Recently, a nutrition study based out of Canada inspired some over-the-top, but typical media frenzy. They would like us to believe that eating whole eggs is two-thirds as bad as smoking cigarettes; apparently, they harden our arteries. This is how media works – force the reader to question what they know, and then watch the panic begin. It’s important to understand that asking questions is what you should always do. However, that means questioning both sides of the argument. This type of misinformation is most evident in nutrition. First, “they say” such food is bad, then “they say” such food is good, then bad again. Who is “they”? Why do they keep changing their position? Here’s the reality. Stop listening to “they”. Look past the headlines, past what appears on the surface, and do your own research or ask a knowledgeable expert. I do it all the time. This particular “study” has more holes in it than Swiss cheese.

This survey asked some 1,200 senior-aged participants to estimate their average consumption of egg yolks per week times the number of years egg yolks were consumed, which was termed egg-yolk years. Yeah, that sounds like a very odd way to calculate how many eggs people eat.
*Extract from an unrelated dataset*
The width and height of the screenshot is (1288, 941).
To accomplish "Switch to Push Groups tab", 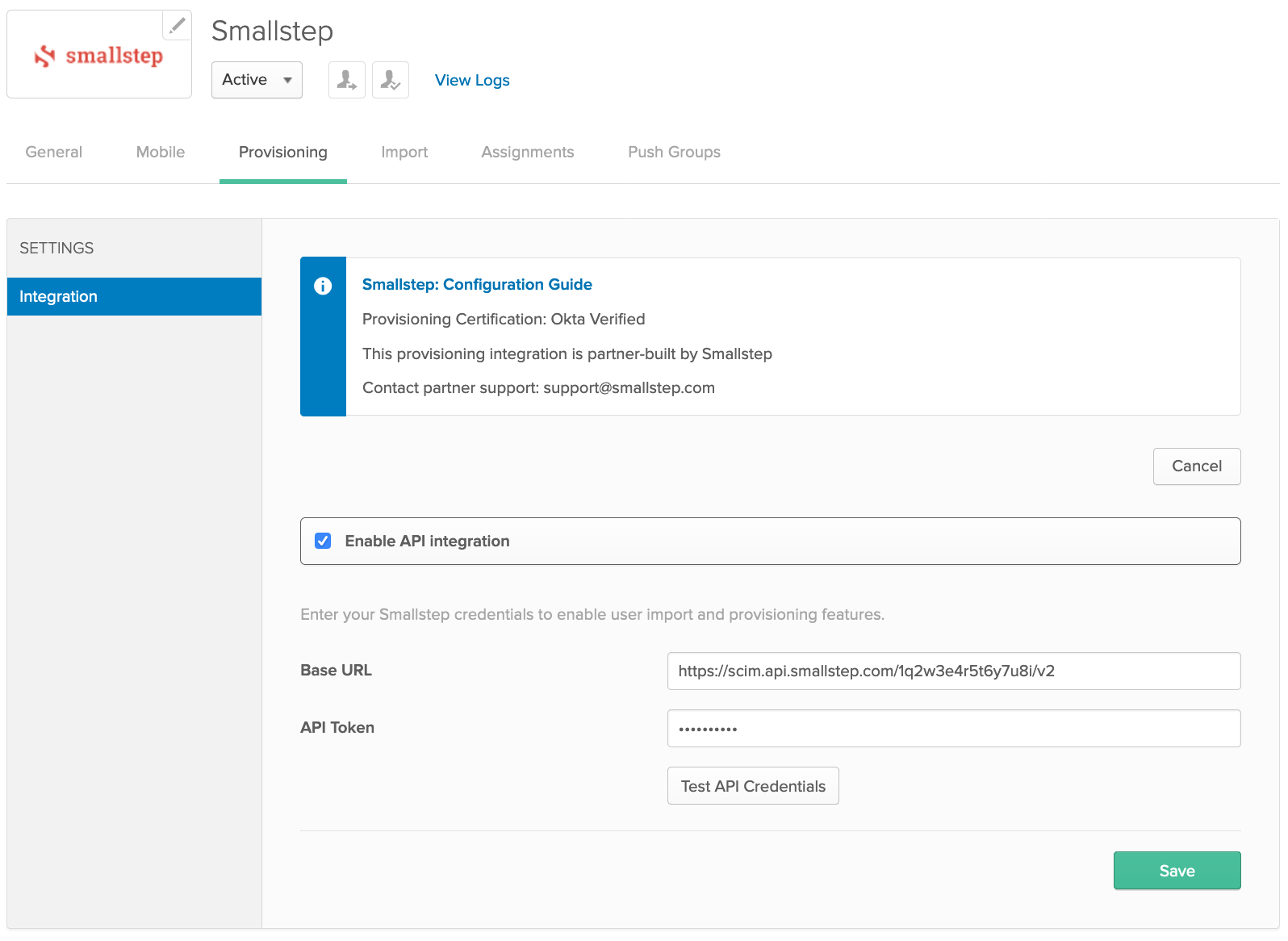I will [x=674, y=152].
This is called an observational study – one of the least reliable study methods available in proving that a single action causes a specific outcome. In science class, we learn that this type of study can only show a correlation and correlation does not equal causation. That means that just because the researchers may have seen a higher overall intake of whole eggs AND cases of hardened arteries, does not mean that eggs – and only eggs – were the culprit.

Typically researchers do know to account for other variables that would explain specific outcomes. For example, the researchers in this study did take into account the fact that cigarette smoking is attributed to worsening artery health. But what they did not do, was account for other very important factors, “…more research should be done to take into account exercise and waist circumference.”  So there was little consideration for the participants’ lifestyles.
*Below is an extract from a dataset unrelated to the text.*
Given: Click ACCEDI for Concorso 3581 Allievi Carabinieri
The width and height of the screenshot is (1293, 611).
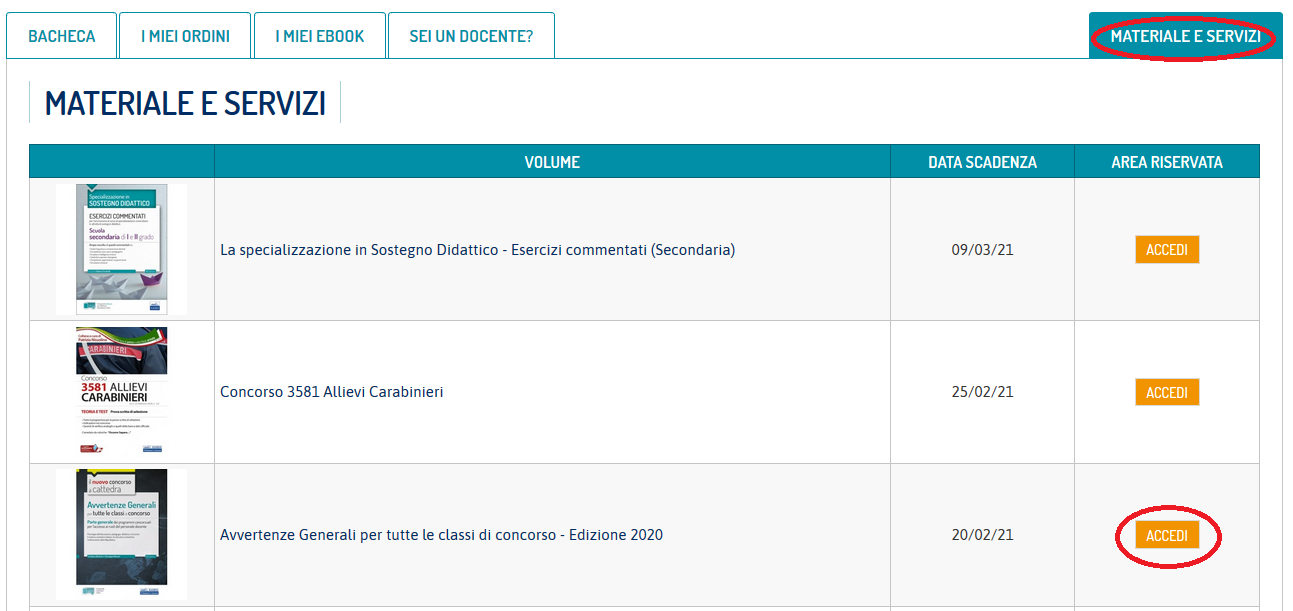Looking at the screenshot, I should tap(1167, 392).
The study also found that the participants that ate the most eggs (approx. 4.68 per week) had LOWER total cholesterol, lower triglycerides, and higher HDL levels than those who ate an average of .41 eggs per week. That was obviously left out of the study’s headline and media attention. Those results would make any doctor dance a jig.

Did the study gauge participants’ eating habits in general? There’s no mention of it. Let’s propose a hypothesis about egg consumption in America that reflects a very likely possibility. Health conscious people who make many other healthy choices tend to eat egg whites where as people who are not health conscious tend to eat whole eggs, and quite often those eggs are on the same plate as pancakes or part of an egg McMuffin not surrounded by a heap of vegetables.

So, how might whole eggs be associated with more plaque? Well, these researchers never say. Perhaps because they now know that cholesterol doesn’t cause plaque, as shown in this study, http://www.ncbi.nlm.nih.gov/pubmed/15721501. It concludes that dietary cholesterol is less detrimental to cardiovascular health than previously believed. Here are a few other sources on the subject:

The egg yolk is what holds the majority of the nutrition you need. It contains optimal levels of heart-protecting vitamins like Vitamins A, B1, B6, Folate, B12, and D. The yolk also contains choline, which helps with memory function; lutein and zeaxanthin are also important for eye health.

The bottom line is that we must continue to question the details of studies like this one. And don’t forget to continue to eat real foods for optimum health; do not allow deeply flawed “nutritional science” to fool you. Do your research or ask a professional.

Take Home Points:

  • This was an observational study based on incomplete questionnaires.
  • Correlation does not equal causation.
  • Eating real foods will NEVER be bad for our health (I still laugh at the comparison to cigarettes).
  • Some of the most important vitamins and minerals we can consume are actually contained in the egg yolk. These help to protect the eyes, heart, and brain.